WORK REQUIRED — Where the records hold the string "button", show the whole line it sits on.

Collected data entries:
:::

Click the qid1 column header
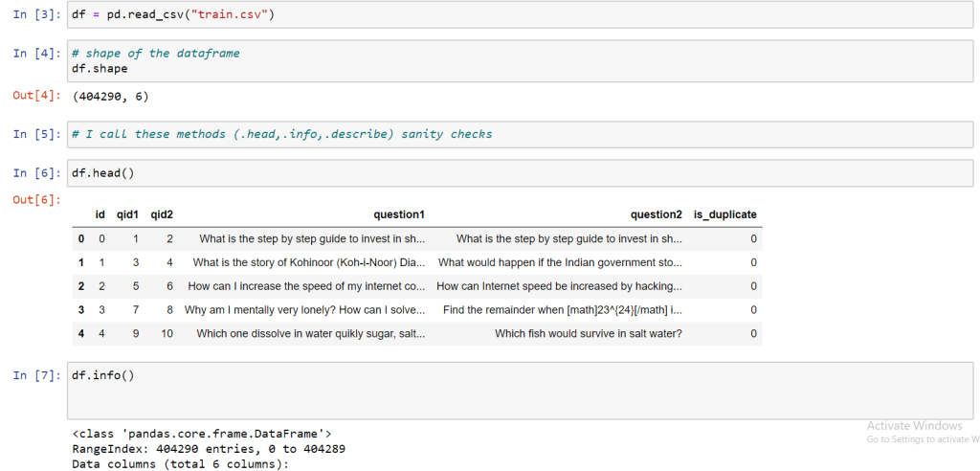Viewport: 980px width, 471px height. [127, 215]
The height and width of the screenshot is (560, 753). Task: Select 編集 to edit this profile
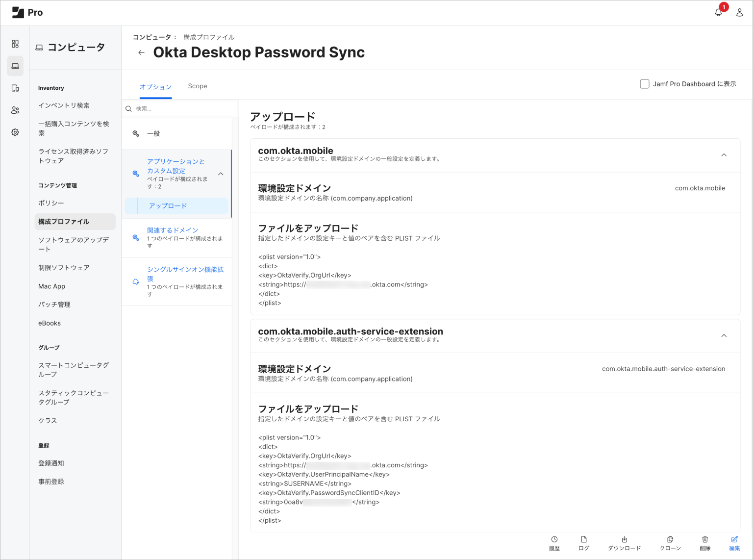[x=734, y=543]
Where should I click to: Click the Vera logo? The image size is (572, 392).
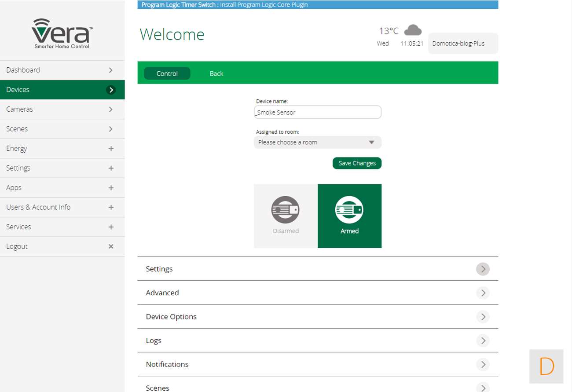click(x=62, y=33)
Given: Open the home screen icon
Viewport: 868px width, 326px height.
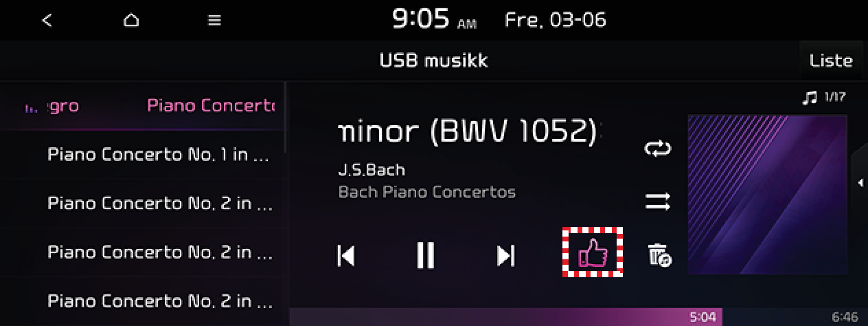Looking at the screenshot, I should (x=130, y=21).
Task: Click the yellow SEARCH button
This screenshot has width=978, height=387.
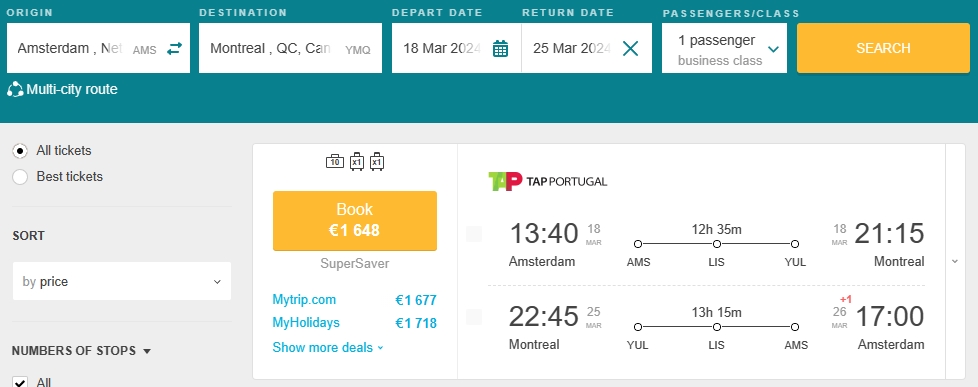Action: click(x=883, y=48)
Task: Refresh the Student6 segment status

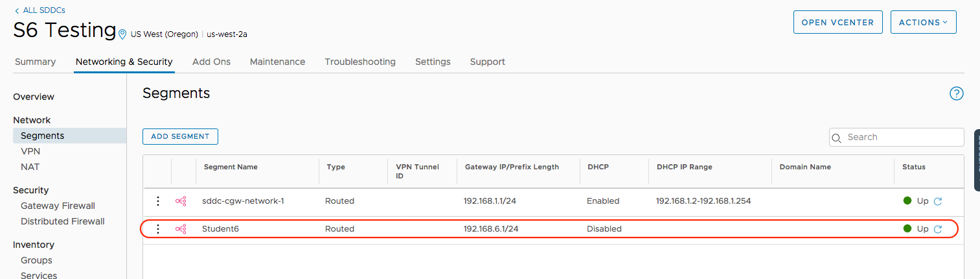Action: [937, 229]
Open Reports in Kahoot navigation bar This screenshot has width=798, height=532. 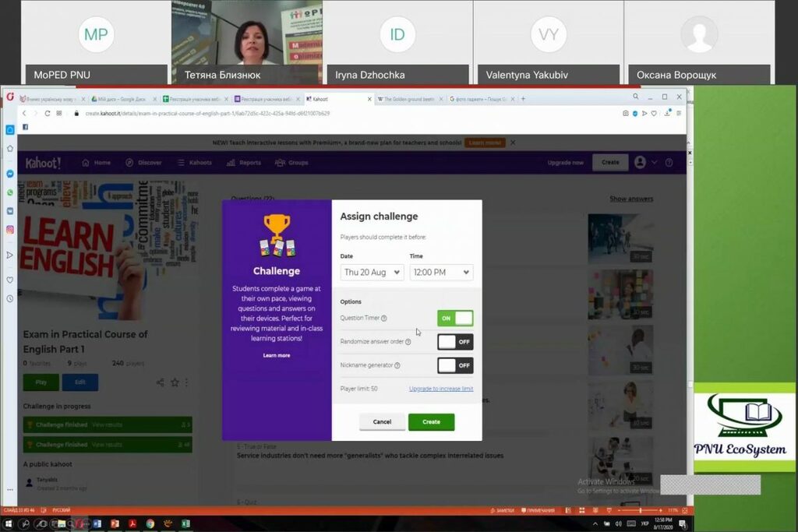pos(245,163)
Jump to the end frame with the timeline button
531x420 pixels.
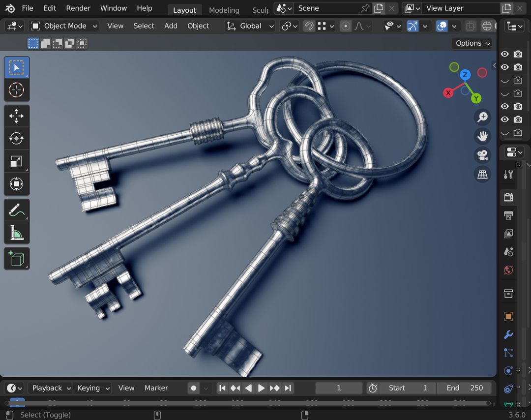(x=288, y=388)
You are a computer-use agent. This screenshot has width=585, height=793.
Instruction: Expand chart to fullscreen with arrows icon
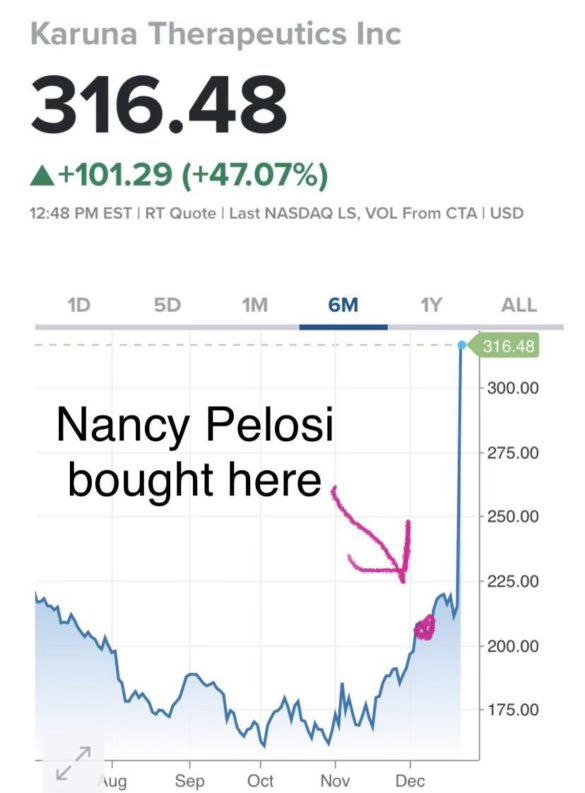click(x=74, y=763)
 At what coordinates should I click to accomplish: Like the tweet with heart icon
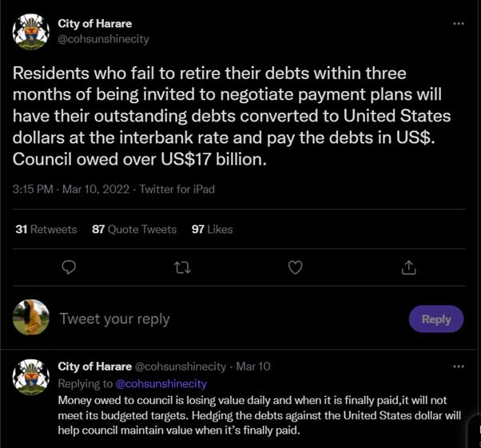pos(296,268)
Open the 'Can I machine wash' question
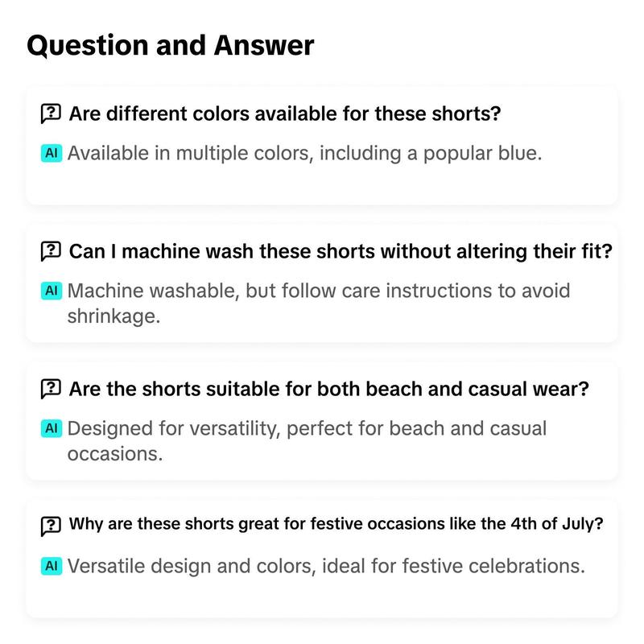The width and height of the screenshot is (644, 644). 341,251
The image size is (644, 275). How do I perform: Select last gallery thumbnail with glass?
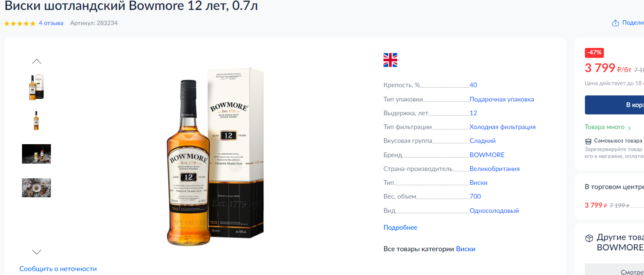point(37,188)

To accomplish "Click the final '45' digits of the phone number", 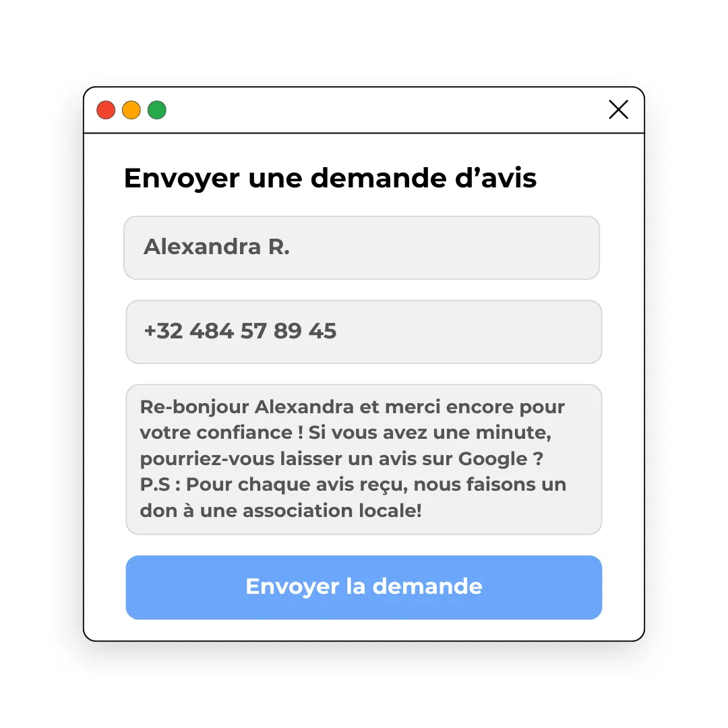I will pos(323,332).
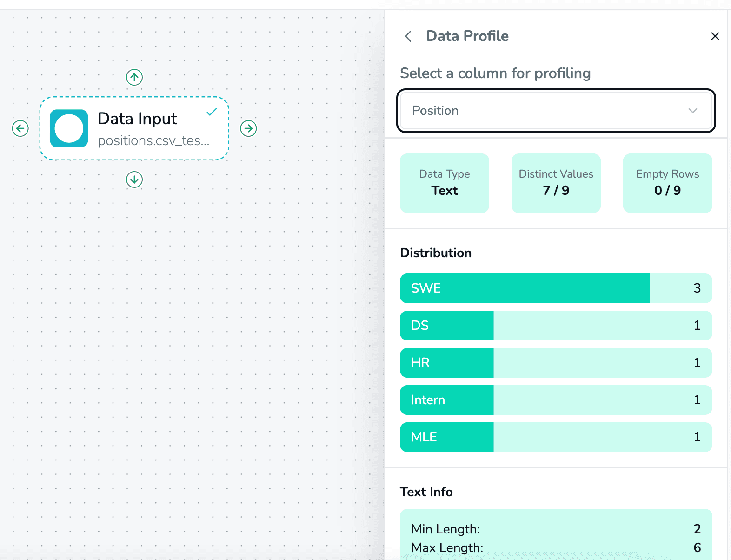Click the positions.csv filename on the node
The width and height of the screenshot is (731, 560).
click(x=153, y=140)
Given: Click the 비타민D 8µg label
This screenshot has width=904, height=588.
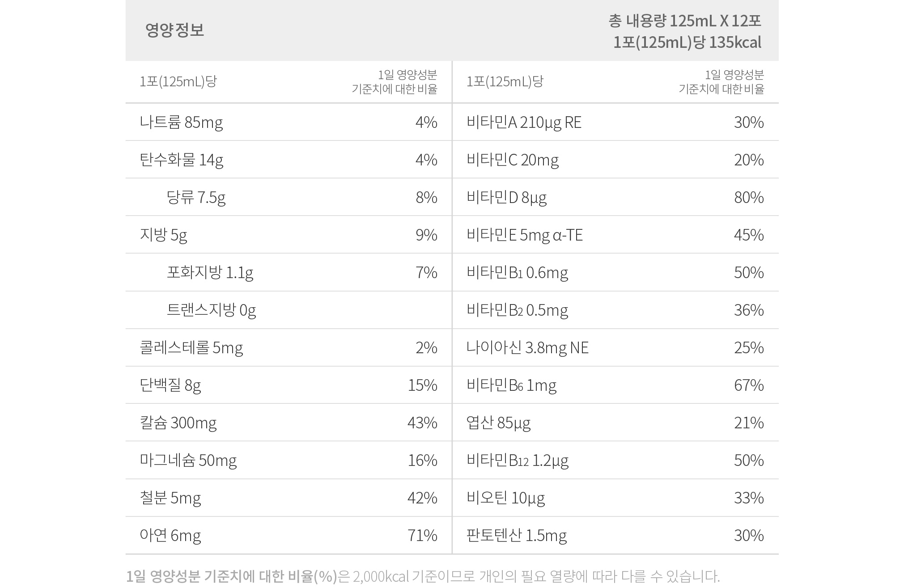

:::

RESPONSE TO THIS TASK —
Task: Click the yellow SEARCH button
Jump to the end frame with the timeline button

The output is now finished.